The trio are part of the ‘City Consortium’, an influential group of six law firms that will send their trainees to train exclusively at BPP University Law School. The other three firms, Herbert Smith Freehills, Hogan Lovells and Norton Rose Fulbright, are understood to be reviewing their maintenance grants and will announce any updates in due course.
Beyond the Consortium, Clifford Chance, another magic circle firm who is sending its SQE trainees to The University of Law, last month revealed it will offer £12,500 in financial support. Expect more firms to announce their financial awards as they progress onto the SQE pathway in the coming years.
A spate of law firms recently upped the amount of maintenance they pay their trainees on the Legal Practice Course (LPC) by a quarter.
Freshfields and Slaughter and May this month followed Clifford Chance in increasing financial support for LPC students from £10,000 to £12,500, a sum already paid out by Linklaters.
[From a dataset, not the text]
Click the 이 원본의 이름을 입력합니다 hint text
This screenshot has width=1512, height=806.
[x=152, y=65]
Ashurst and Herbert Smith Freehills soon followed with rises of their own to £10,000 and £12,500, respectively.
Legal Cheek understands moves were made after future trainees lobbied their firms to increase the amount they provide in maintenance amid rising living costs.
The SQE officially came into force on 1 September 2021, becoming the new route to qualify as a solicitor in England and Wales. Sittings for part two of the two-part assessment began on 11 April and are expected to continue until the end of the month. The first SQE1 sit took place in November 2021, with just over half (53%) of candidates making the grade.